In March 2020, at the start of the pandemic, SNP ministers said they had “paused” their preparations for an independence referendum so they could focus on tackling the virus.

But the UK Covid public inquiry was shown the secret minutes of a Scottish Cabinet meeting on June 30 that year, which stated ministers “agreed that consideration be given to restarting work on independence and a referendum”.

The minutes said that the case for separation should be updated “with the arguments reflecting the experience of the coronavirus crisis and developments on EU exit.”

On the same day the meeting was held, Ms Sturgeon used her daily televised Covid briefing to argue that anyone who was “trotting out political or constitutional arguments is in the wrong place completely and has found themselves completely lost”.  She added: “We’re not dealing with politics at the moment.”

Earlier in the same briefing, she announced 885 people were in hospital with the virus, including 19 in intensive care. A further three deaths had been registered in the previous 24 hours, taking the total at that time to 2,485.

Although Scotland had started moving out of the first lockdown in June 2020, significant restrictions remained on people and businesses.

‘Revelations are disgusting’

Non-office workspaces, outdoor sports venues and playgrounds had only started reopening the day before the Scottish Cabinet meeting.

Marriages were only permitted outdoors with “minimal attendees”, and zoos and garden attractions could only be visited by those living within a five-mile radius. Mixing between households remained severely restricted.

Stephen Kerr, a Scottish Tory MSP, said: “These revelations are disgusting. When people were dying from Covid, the SNP was focusing on how to use the pandemic to further their plans to break up the United Kingdom.

“Nicola Sturgeon and her SNP colleagues reassured us repeatedly that the pandemic was their sole focus. This has now turned out to be lies - there’s no other way to describe it.”

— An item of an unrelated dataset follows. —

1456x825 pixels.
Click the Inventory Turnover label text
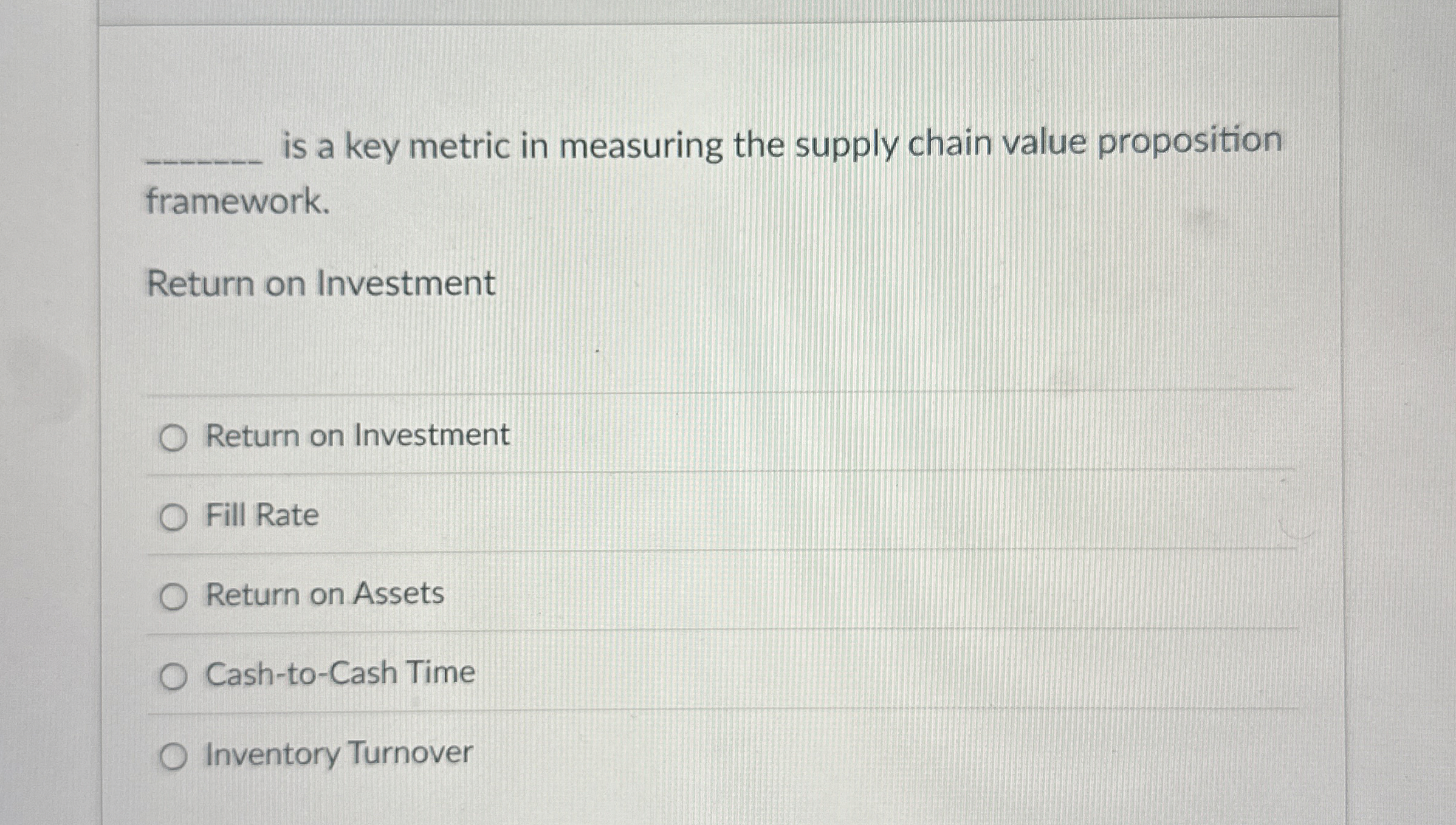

The Scottish Cabinet minutes were published on Friday afternoon as the inquiry took evidence from Ken Thomson, who was then manager of the Scottish Government’s Covid Coordination Directorate and one of its most senior mandarins.

A leaked video of him emerged last year in which he joked that his job was “breaking up” the UK. At the time, he was director-general of strategy and external affairs.

Using Covid to further independence

Jamie Dawson KC, lead counsel for the inquiry’s module on Scotland, asked him about claims that the SNP government’s response to Covid had been politicised to further independence.

Mr Thomson said he did not agree with that, adding: “The second way I hear that criticism is that somehow in her decisions the First Minister was seeking...to be different for the sake of being different to remind people that Scotland has the ability to take decisions on its own. And I also don’t agree with that.”

But Mr Dawson read out the passage from the Cabinet minutes about using the pandemic to promote independence and asked whether this was “indicative of the fact that the Scottish Cabinet in June 2020 wished to politicise the coronavirus crisis.”

Mr Thomson prevaricated and admitted “that runs slightly contrary to what I said in my previous answer”.

Recalling that independence work had stopped at the start of the pandemic, he said: “As we moved out of the lockdown restrictions, more of the ordinary business of the Scottish Government started to resume, including this bit.”

He added: “I don’t think I gave significant time to that but some of my team, who for example had been moved from that independence work into work such as travel restrictions, might then have resumed work on this because we had been able to adapt our structures.”

The same day as the Cabinet meeting discussed promoting independence, Ms Sturgeon used her Covid briefing to dismiss claims that differences in her lockdown rules from Boris Johnson’s were politically motivated.

She said: We’re not dealing with politics at the moment. We are dealing with a virus, a virus that we know poses a real risk to health and to life.”

The Scottish Government, the SNP and Ms Sturgeon were approached for comment.